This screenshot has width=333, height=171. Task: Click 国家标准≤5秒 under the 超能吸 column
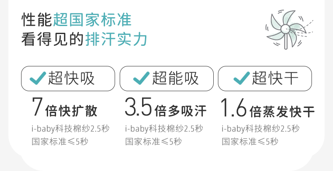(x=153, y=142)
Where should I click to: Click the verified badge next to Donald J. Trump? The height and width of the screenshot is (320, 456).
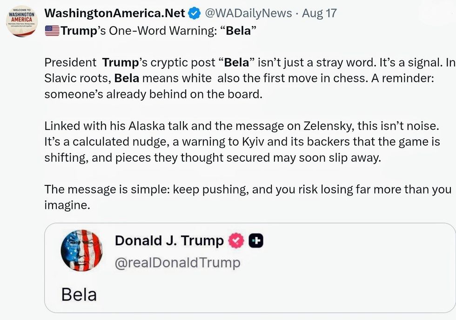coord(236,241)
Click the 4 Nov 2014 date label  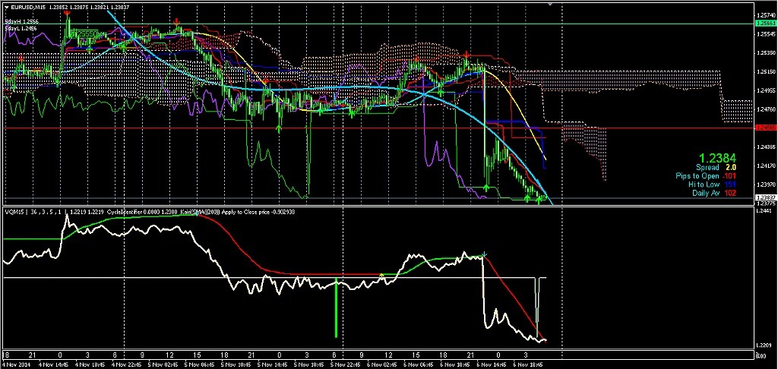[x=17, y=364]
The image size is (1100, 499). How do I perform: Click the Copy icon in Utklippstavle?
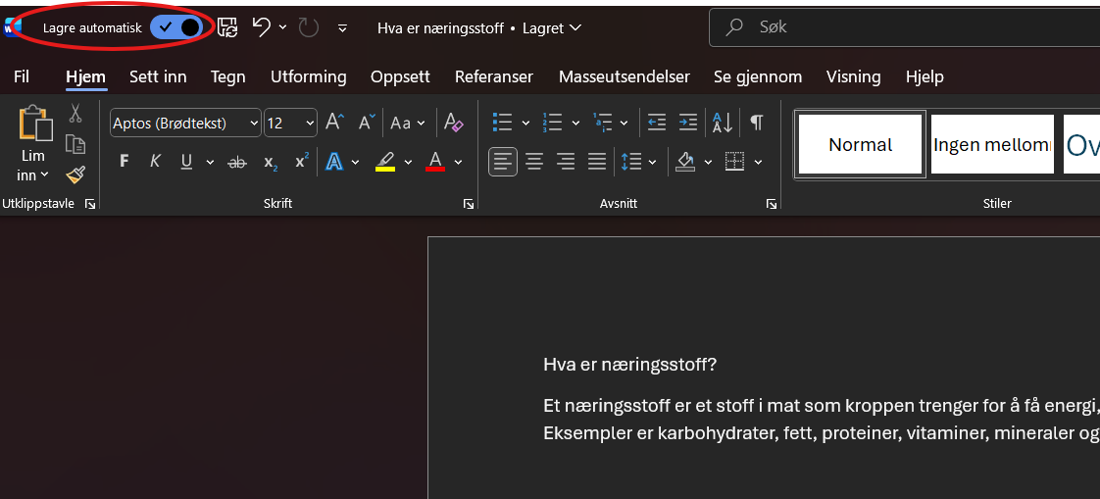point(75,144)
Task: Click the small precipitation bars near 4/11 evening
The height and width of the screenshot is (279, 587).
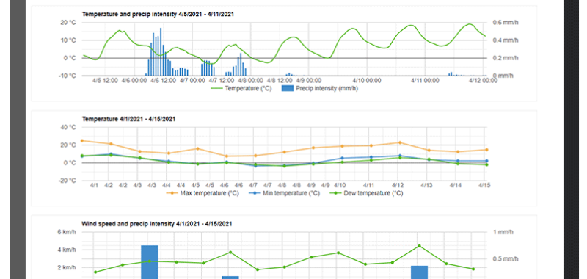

-- -- --

Beginning with the line that contains "The image size", reproduce every line through the end of the records above exactly, leaving pictures out.

> [FINISHED TASK]
The image size is (1100, 499). How do I perform: Click the Copy icon in Utklippstavle?
point(75,144)
Task: Click the small precipitation bars near 4/11 evening
The height and width of the screenshot is (279, 587).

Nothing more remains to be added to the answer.